▶ **Records supplied**:
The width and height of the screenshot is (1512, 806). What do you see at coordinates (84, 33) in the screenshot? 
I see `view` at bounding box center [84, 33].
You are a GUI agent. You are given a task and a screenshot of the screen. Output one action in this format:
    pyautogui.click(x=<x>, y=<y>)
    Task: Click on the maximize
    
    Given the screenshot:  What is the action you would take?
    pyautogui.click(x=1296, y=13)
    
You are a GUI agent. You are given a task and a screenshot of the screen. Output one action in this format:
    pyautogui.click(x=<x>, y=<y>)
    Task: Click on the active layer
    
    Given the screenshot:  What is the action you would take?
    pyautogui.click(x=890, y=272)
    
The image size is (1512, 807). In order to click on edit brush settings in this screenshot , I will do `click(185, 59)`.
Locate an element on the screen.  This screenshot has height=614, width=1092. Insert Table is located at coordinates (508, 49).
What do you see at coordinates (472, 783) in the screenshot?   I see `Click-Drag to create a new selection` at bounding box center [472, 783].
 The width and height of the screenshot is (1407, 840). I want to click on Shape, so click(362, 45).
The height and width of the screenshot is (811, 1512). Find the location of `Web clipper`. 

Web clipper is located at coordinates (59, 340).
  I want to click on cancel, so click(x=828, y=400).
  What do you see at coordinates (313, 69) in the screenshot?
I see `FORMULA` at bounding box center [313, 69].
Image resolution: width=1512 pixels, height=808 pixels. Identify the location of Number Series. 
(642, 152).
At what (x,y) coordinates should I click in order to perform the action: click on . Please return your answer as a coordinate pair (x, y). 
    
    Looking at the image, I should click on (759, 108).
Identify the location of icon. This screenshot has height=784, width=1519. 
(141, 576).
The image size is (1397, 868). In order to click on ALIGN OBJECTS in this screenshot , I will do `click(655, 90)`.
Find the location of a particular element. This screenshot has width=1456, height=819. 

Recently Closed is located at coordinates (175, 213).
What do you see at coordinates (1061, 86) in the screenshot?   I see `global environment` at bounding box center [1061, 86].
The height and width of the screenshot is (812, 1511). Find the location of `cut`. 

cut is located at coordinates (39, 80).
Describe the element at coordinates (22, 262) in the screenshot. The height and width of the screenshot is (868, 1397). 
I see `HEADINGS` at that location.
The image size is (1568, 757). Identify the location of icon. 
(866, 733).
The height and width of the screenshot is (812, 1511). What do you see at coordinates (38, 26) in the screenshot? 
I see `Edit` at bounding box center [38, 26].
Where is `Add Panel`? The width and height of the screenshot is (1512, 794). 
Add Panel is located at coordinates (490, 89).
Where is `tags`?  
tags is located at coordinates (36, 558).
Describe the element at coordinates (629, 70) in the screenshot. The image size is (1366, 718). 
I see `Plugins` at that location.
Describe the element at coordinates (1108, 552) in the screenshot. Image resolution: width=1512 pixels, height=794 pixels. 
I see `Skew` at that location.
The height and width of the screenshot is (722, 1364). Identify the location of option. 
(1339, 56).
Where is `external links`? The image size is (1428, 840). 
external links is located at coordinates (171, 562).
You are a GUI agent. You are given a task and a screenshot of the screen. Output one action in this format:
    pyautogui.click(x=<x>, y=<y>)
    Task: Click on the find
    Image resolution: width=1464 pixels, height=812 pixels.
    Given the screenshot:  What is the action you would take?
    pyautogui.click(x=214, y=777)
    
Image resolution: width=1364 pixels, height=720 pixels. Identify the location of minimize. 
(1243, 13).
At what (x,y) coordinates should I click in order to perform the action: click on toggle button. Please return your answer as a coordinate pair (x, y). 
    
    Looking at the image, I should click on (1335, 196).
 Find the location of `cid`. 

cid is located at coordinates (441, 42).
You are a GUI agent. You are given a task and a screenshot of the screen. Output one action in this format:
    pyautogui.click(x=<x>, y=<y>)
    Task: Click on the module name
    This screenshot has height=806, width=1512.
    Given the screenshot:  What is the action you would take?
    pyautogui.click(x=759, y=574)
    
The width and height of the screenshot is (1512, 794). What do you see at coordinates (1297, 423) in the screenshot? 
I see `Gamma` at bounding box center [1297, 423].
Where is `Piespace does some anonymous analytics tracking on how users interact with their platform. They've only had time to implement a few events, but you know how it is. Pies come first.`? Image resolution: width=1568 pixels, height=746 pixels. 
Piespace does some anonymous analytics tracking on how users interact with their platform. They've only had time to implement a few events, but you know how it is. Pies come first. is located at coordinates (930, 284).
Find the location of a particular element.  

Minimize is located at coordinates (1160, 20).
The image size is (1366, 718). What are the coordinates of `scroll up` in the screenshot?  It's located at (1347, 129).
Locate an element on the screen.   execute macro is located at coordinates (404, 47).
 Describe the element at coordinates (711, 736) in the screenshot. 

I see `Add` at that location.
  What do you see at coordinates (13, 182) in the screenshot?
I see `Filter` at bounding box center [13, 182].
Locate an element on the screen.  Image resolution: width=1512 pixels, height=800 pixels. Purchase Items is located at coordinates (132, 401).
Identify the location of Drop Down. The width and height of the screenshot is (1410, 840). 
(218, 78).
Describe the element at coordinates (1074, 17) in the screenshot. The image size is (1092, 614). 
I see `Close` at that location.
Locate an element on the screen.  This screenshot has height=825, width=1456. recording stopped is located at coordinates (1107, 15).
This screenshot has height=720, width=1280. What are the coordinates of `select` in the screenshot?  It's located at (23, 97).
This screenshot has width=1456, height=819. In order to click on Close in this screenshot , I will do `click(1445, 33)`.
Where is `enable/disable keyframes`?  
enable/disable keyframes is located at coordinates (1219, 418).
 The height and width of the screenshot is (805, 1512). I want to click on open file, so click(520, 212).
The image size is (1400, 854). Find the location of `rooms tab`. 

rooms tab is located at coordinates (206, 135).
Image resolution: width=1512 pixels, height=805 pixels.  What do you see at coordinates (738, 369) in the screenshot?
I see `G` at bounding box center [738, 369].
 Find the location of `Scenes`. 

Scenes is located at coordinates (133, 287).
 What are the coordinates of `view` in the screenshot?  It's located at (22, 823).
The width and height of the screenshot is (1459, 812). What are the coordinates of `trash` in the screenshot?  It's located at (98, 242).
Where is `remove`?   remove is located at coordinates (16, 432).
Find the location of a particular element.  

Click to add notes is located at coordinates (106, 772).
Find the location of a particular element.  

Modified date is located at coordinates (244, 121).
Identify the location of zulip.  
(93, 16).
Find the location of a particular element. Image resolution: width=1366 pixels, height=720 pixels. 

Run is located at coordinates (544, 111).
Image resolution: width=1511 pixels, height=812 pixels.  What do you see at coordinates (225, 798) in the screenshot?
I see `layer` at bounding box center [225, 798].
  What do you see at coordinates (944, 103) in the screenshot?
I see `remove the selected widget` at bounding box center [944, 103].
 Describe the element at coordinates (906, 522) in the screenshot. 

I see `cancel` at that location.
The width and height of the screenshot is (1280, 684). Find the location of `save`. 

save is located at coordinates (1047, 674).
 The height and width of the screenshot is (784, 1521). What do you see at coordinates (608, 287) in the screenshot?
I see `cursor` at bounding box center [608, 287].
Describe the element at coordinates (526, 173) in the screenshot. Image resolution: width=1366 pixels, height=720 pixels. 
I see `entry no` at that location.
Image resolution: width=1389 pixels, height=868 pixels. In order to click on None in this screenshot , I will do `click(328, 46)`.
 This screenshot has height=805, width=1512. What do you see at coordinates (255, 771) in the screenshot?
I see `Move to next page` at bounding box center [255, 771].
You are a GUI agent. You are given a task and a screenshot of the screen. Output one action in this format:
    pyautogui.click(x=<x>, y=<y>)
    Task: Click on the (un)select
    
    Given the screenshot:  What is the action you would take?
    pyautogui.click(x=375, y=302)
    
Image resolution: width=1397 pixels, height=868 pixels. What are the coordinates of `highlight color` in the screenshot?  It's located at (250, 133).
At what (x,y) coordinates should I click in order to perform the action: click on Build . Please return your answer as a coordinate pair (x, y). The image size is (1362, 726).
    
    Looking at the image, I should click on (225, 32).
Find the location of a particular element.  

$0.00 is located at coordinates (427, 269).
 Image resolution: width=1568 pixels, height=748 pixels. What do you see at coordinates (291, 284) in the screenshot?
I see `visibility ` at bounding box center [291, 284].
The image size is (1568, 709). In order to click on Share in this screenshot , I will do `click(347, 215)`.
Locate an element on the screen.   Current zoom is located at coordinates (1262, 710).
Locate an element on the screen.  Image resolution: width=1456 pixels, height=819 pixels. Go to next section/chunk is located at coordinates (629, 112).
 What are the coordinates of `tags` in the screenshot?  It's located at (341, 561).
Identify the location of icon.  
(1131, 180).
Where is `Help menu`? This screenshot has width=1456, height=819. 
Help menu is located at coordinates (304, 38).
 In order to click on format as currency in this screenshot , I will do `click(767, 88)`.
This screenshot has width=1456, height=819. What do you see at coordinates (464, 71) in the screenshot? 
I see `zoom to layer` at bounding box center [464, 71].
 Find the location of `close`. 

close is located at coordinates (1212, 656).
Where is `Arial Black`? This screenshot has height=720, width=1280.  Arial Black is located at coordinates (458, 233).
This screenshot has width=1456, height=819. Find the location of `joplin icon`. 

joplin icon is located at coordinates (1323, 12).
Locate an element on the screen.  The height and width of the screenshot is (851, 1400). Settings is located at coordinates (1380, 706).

▶ **Problem**: Repeat the part of the listing that opens with the line containing "The width and height of the screenshot is (1459, 812)." and closes with the line containing "center [944, 103].", both of those lines included.

▶ **Task output**:
The width and height of the screenshot is (1459, 812). What are the coordinates of `trash` in the screenshot?  It's located at (98, 242).
Where is `remove`?   remove is located at coordinates (16, 432).
Find the location of a particular element.  

Click to add notes is located at coordinates (106, 772).
Find the location of a particular element.  

Modified date is located at coordinates (244, 121).
Identify the location of zulip.  
(93, 16).
Find the location of a particular element. Image resolution: width=1366 pixels, height=720 pixels. 

Run is located at coordinates (544, 111).
Image resolution: width=1511 pixels, height=812 pixels.  What do you see at coordinates (225, 798) in the screenshot?
I see `layer` at bounding box center [225, 798].
  What do you see at coordinates (944, 103) in the screenshot?
I see `remove the selected widget` at bounding box center [944, 103].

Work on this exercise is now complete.